Using the denunciations of father Bartolomé de las Casas, a nascent empire (the British) quickly found writers to create the “black legend” of Spain’s colonial enterprise. Then, like any new empire, it presumed an advanced morality: it presented itself as the champion of the anti-slavery struggle (which – what a coincidence – only became a reality when its industries developed in the 19th century) and pretended to give moral lessons without the necessary authority, which was denied by its own history of brutal oppression, equally as brutal as that of the old Spanish empire.

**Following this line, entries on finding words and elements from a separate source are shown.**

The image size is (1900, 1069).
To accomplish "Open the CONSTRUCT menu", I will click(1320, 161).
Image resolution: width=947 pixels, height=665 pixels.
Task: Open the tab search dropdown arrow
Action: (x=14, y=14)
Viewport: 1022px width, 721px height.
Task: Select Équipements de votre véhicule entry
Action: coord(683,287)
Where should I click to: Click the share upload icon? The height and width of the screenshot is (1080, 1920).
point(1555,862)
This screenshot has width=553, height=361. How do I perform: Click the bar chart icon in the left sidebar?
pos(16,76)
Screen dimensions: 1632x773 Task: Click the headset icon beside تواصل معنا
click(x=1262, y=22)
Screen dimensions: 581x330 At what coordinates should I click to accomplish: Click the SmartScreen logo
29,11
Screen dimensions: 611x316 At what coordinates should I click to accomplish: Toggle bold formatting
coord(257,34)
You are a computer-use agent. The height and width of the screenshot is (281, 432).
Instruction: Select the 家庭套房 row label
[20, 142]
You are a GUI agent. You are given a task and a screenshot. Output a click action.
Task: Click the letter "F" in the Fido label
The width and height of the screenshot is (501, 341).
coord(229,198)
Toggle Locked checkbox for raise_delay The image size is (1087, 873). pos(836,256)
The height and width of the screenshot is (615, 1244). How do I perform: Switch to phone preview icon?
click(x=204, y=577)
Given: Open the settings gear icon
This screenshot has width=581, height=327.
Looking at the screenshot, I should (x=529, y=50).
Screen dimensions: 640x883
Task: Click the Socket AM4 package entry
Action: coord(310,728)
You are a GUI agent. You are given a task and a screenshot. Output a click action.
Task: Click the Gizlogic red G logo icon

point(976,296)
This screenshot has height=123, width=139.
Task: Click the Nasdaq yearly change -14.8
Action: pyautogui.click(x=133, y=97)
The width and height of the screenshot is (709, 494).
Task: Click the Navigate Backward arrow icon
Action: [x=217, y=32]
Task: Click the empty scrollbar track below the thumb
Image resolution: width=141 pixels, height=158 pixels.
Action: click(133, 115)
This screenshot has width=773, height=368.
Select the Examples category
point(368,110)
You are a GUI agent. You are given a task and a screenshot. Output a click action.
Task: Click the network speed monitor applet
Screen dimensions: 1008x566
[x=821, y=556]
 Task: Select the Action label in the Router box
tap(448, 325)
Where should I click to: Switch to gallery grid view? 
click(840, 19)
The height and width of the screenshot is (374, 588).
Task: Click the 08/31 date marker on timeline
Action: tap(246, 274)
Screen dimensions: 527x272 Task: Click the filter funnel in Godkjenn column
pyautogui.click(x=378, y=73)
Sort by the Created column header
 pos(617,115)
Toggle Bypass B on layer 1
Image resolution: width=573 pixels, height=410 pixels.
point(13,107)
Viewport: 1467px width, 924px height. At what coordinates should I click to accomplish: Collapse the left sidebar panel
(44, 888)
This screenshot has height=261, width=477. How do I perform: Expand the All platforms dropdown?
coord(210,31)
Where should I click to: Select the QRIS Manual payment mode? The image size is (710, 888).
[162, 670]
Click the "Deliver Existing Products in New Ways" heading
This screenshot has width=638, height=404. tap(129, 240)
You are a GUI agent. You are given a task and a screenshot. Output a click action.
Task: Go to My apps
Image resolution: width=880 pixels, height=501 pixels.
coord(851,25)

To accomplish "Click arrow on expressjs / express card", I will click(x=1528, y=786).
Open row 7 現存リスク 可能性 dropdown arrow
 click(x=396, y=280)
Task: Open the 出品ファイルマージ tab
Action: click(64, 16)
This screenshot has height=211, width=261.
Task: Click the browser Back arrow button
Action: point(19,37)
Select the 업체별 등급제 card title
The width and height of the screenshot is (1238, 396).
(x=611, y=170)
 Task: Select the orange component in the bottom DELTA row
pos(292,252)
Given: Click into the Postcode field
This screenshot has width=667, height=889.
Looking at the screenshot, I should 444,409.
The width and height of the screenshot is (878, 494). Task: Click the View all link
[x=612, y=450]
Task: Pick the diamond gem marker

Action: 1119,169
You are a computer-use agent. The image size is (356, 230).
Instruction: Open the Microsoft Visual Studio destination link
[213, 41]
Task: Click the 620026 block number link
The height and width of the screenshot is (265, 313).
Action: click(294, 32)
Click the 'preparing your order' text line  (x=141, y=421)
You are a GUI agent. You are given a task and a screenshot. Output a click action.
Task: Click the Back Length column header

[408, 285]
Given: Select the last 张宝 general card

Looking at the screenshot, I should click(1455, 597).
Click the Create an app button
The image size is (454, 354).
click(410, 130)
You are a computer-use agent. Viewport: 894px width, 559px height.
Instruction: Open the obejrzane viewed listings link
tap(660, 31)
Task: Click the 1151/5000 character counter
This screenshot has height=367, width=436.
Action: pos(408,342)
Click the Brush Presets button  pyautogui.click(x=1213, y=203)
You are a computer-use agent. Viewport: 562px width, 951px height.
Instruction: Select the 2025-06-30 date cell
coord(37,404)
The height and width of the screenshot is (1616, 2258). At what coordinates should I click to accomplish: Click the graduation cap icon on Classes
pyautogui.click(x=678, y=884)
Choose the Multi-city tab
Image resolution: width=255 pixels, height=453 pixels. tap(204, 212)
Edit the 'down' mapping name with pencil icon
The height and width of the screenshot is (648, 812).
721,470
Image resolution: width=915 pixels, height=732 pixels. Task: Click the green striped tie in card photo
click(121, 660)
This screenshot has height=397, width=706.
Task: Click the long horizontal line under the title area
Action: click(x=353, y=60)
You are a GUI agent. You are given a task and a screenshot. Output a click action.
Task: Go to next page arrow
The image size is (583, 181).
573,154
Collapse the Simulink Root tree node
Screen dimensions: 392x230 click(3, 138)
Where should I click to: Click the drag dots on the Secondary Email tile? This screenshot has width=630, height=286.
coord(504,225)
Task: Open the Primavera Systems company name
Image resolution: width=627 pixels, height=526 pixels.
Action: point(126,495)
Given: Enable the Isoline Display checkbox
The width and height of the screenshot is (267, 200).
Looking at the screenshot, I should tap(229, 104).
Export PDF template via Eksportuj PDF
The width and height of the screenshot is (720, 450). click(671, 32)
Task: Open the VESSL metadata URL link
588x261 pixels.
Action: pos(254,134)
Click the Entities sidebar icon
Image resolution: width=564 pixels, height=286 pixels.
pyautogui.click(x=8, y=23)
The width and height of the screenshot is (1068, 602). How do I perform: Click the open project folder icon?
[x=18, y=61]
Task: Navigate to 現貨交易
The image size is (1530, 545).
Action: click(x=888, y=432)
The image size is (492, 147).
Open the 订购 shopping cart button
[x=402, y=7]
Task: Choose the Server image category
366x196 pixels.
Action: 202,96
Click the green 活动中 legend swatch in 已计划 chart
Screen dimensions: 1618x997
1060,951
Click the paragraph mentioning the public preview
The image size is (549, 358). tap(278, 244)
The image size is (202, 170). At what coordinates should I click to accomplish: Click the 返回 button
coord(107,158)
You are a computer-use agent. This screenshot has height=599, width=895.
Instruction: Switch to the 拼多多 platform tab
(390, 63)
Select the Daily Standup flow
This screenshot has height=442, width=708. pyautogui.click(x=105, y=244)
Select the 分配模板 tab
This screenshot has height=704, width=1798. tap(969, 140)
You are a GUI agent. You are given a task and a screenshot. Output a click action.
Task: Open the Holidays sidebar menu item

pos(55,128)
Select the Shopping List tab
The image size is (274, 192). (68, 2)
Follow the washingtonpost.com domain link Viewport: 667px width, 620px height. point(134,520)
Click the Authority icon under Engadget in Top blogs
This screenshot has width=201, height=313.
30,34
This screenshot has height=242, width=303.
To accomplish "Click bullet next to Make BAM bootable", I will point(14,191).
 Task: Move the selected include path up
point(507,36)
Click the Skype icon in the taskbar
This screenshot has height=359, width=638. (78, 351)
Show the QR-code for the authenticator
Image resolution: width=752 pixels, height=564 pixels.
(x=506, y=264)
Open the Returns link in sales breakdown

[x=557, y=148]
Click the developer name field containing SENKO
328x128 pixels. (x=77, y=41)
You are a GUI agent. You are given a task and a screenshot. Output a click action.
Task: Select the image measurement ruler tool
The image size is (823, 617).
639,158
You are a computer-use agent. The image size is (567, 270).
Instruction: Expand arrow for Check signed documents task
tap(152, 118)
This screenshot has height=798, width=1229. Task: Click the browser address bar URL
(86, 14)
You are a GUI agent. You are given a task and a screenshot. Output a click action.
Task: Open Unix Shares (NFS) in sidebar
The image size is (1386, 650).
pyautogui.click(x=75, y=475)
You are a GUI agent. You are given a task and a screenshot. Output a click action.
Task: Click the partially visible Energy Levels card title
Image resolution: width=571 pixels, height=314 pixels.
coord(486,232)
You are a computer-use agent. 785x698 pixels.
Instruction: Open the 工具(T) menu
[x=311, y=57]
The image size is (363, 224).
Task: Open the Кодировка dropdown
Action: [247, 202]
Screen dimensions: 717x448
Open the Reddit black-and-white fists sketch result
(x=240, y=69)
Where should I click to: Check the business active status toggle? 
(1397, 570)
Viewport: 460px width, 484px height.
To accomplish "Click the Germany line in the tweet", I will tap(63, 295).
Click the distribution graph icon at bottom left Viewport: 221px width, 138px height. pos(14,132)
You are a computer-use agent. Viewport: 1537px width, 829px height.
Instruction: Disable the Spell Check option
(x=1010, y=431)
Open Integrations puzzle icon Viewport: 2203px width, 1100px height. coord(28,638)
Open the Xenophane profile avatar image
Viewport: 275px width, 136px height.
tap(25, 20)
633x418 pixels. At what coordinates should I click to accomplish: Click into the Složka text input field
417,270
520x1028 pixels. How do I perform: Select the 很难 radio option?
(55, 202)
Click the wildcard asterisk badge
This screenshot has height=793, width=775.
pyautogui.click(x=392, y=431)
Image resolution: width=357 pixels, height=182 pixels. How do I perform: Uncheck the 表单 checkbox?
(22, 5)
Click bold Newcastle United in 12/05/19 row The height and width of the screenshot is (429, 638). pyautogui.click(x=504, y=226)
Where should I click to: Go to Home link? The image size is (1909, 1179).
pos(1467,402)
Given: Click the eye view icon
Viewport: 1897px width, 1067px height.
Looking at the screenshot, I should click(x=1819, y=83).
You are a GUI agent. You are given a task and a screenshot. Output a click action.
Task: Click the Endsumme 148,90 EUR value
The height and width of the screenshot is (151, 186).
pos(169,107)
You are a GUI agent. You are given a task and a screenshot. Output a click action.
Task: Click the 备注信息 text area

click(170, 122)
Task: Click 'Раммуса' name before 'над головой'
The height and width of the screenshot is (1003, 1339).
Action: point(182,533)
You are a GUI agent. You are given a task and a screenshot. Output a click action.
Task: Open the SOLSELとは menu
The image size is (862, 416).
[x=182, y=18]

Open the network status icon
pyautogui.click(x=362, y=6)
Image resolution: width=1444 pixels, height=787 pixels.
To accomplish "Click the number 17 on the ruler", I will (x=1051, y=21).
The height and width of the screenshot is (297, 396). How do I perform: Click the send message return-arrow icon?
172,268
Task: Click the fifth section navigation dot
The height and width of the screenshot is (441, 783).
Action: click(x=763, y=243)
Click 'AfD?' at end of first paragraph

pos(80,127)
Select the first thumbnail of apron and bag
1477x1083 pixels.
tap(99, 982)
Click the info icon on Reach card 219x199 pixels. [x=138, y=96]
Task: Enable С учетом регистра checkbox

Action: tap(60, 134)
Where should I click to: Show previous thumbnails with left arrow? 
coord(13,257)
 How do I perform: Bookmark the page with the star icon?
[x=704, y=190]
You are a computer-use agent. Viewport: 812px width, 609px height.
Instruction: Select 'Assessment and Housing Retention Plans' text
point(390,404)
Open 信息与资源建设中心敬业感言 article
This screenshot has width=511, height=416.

Shortly after the De las Casas-Supúlveda controversy and following the approval of the New Laws governing treatment of the indians as a consequence (although the laws weren’t worth the paper they were printed on), Guamán Poma Ayala denounced a similar history of rapes, torture and mass murder. But he did it, in contrast, with a collection of drawings, which at the time was a form of chronicle as valid as the written word. These drawing can be studied in detail today, but we would have to say that there impact and interest was minimal in their own time, despite the starkness of the images. In those days, just as during the Middle Ages, images had a special usefulness because the majority of the population did not know how to read. Nevertheless, and for that very reason, it is easy to explain why Guamán Poma’s chronicle was of no great consequence: because the “masses,” the population, didn’t matter as an agent of change. Or it simply didn’t matter. Rebellion might be headed by a cacique, like Tupac Amaru, but the population was not a protagonist of its own story.

Now here’s where I’m going with this: this process has been reversed today. The “masses” are no longer “masses” and have begun to matter: citing Ortega y Gasset, we might say that we had a “rebellion of the masses” but now can longer speak of “masses” but of a population composed of individuals that have started to question, to make demands, and to rebel. Nonetheless, the struggle is rooted on this front: as the masses (now subjects in rebellion) matter in the generation of the story, those who still belong to the old order seek to dominate them with their own language: the image. And often they succeed to perfection. Let’s take a look.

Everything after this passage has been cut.